A QUIET ROW ON THE “BROAD LAKE.”

Lake George can be the calmest and loveliest sheet of water that ever was shut in by mountain walls, but like all mountain lakes it is very fickle. If you have never seen it "cut up its didos," you do not yet really know our Lake. In the fall, when the tourists have gone and the hotels and cottages are quiet, Lake George now and then gets into a great rage and becomes quite sublime.

One day in the latter part of October, there came into our bay a trim little sloop-rigged sailboat, with three men aboard. They were after the ducks that always make Dunham's Bay a resting-place on their long autumn journey to the southward. This little yacht, if I may call it one, had not been long in view when there broke upon the lake a fierce, cold, north wind, driving the whitecaps up into the bay like a frightened flock of sheep.

The sailboat could now stand only the mainsail, and even with that it reeled and tumbled about fearfully in the hands of its unskilled crew, and two or three times it was nearly driven ashore, for the men seemed quite unable to make it beat up into the wind.

“CHARLIE BROUGHT THE BOW OF THE BOAT TO THE MAN IN THE WATER AND TOOK HIM ABOARD.” ([SEE NEXT PAGE.])

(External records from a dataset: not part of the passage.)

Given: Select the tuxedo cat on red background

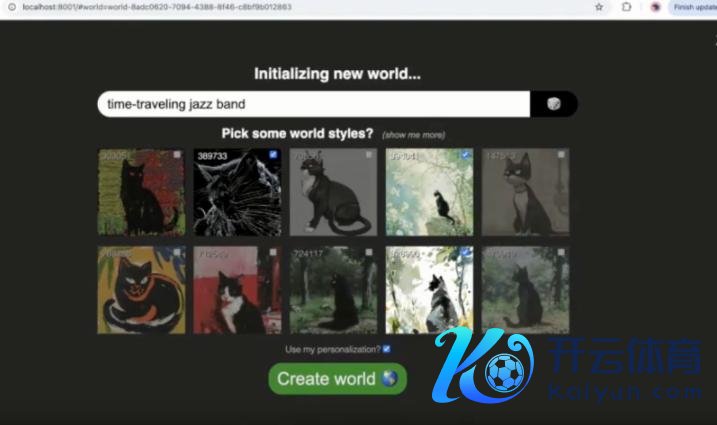Looking at the screenshot, I should pyautogui.click(x=237, y=290).
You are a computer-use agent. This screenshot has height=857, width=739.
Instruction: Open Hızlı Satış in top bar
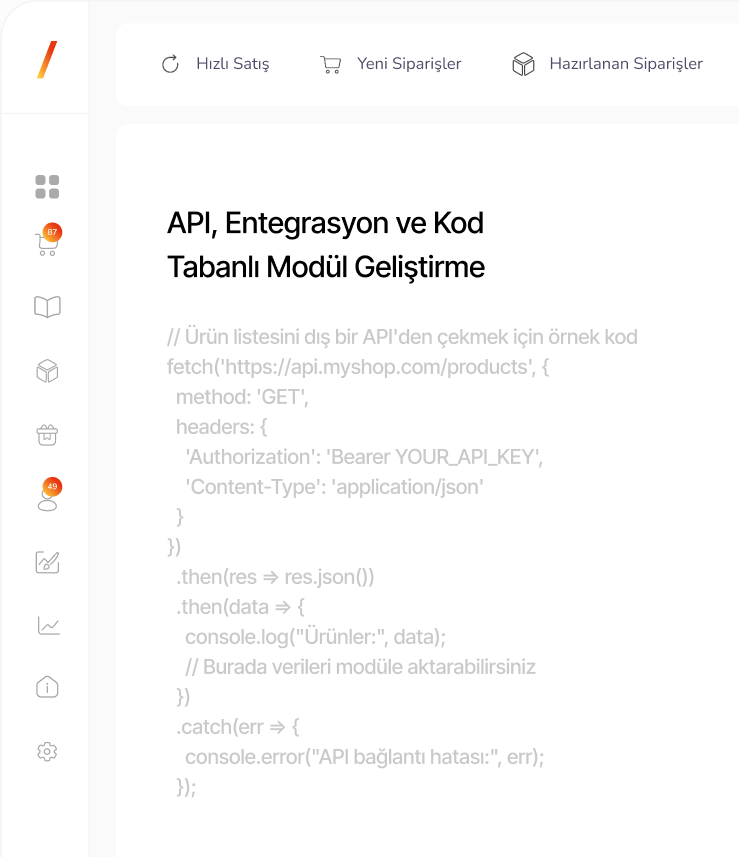tap(215, 64)
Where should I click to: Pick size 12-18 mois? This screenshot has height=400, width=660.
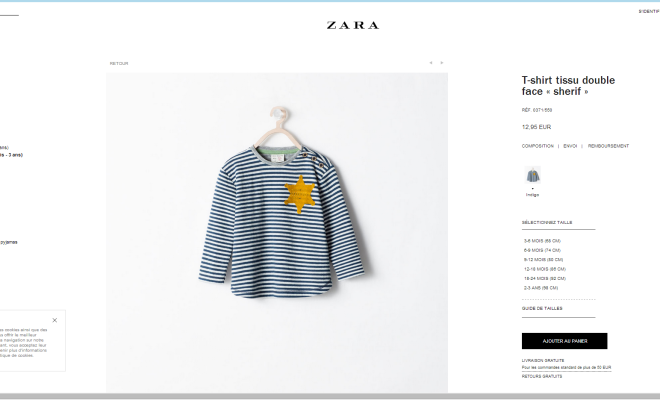(545, 269)
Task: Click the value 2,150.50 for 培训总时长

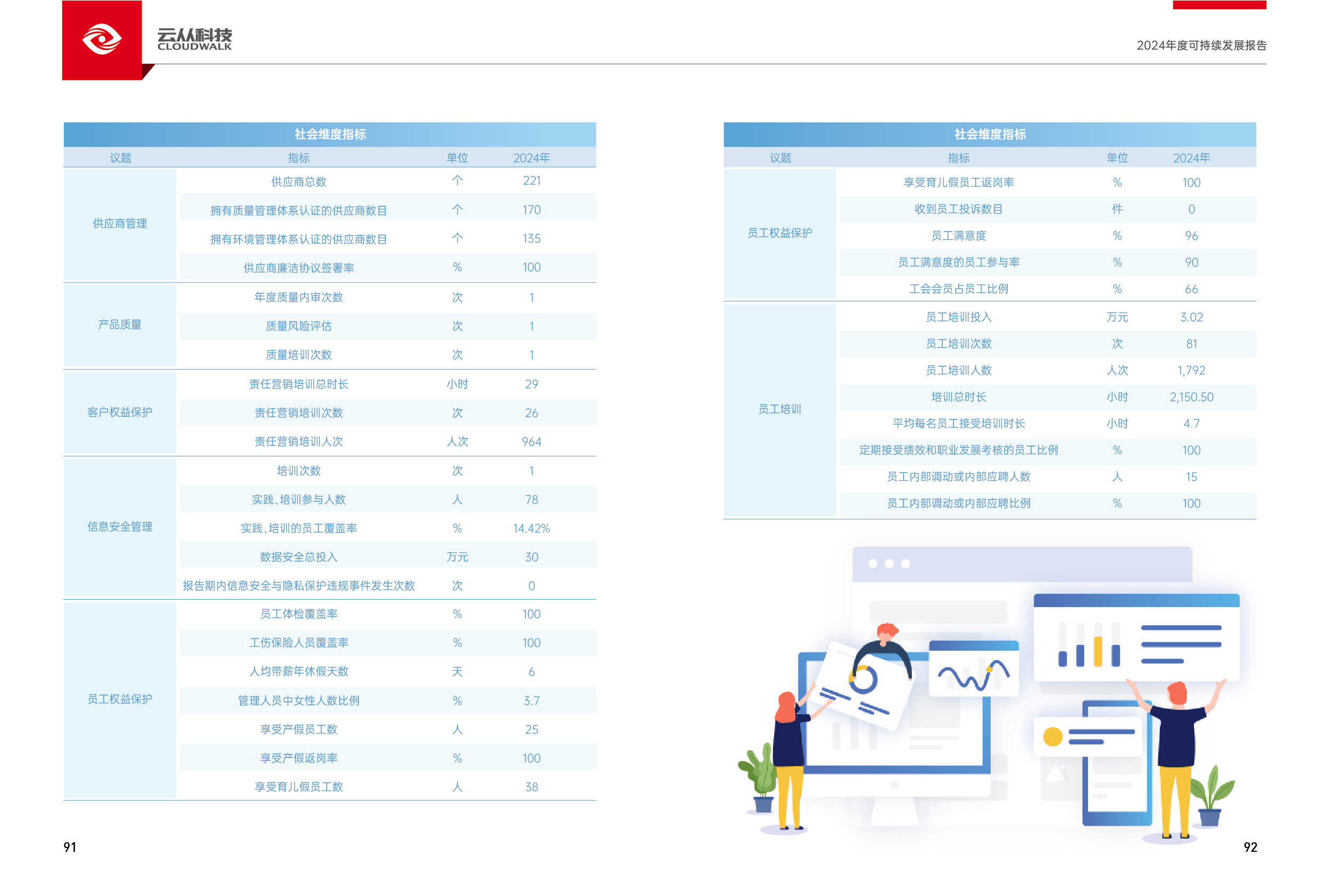Action: [x=1191, y=397]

While the gale was thus running into the bay, my young friend Charlie Fraser, with a boy's love for excitement, came and asked permission to go out in my rowboat, to see "what kind of a rough-water boat she might be." Though I knew him to be both a good oarsman and a good swimmer, and though the boat had always behaved admirably in a sea, I hesitated, until he proposed not to venture beyond Joshua's Rock, which marks the line between the bay and the "broad lake," as the people call it at this point. After I had let him go, I reproached myself for trusting a boy of sixteen in a gale that was momently increasing in violence. But Charlie did not care to risk too near an approach to the broad lake; he soon saw that there was danger of swamping even in the bay, and therefore he put about for home. In passing the sailboat, which was laboring hard among the rushing, roaring whitecaps, he had shouted to the young men to take in a reef; but they kept the whole mainsail flying, though they had to place all the ballast up to windward and then to sit in a row upon the windward gunwale of the boat to keep it from upsetting. Finding that the gale, which continued to rise, would certainly upset them in spite of all their exertions, one of them eased off the sheet, while the man at the tiller at the same moment brought the boat's head into the wind. This left all the weight of the ballast and the men on one side, with no balancing force of wind in the sail, and the light sloop tipped completely over in the direction opposite to the one they had feared. The sail lay flat upon the water, with one poor fellow under it, while another, encumbered with a big overcoat, was floundering in the waves; the third succeeded in climbing to the upper side of the capsized sloop and sitting astride of it. The wild, frightened cries of the young men rose above the hissing of wind and the roaring of waves, and Charlie brought his boat around and rowed for them. The waves jerked one of his oars from the rowlock, but he soon had it in its place, and was pulling as a strong boy can pull when cries of drowning men are in his ears.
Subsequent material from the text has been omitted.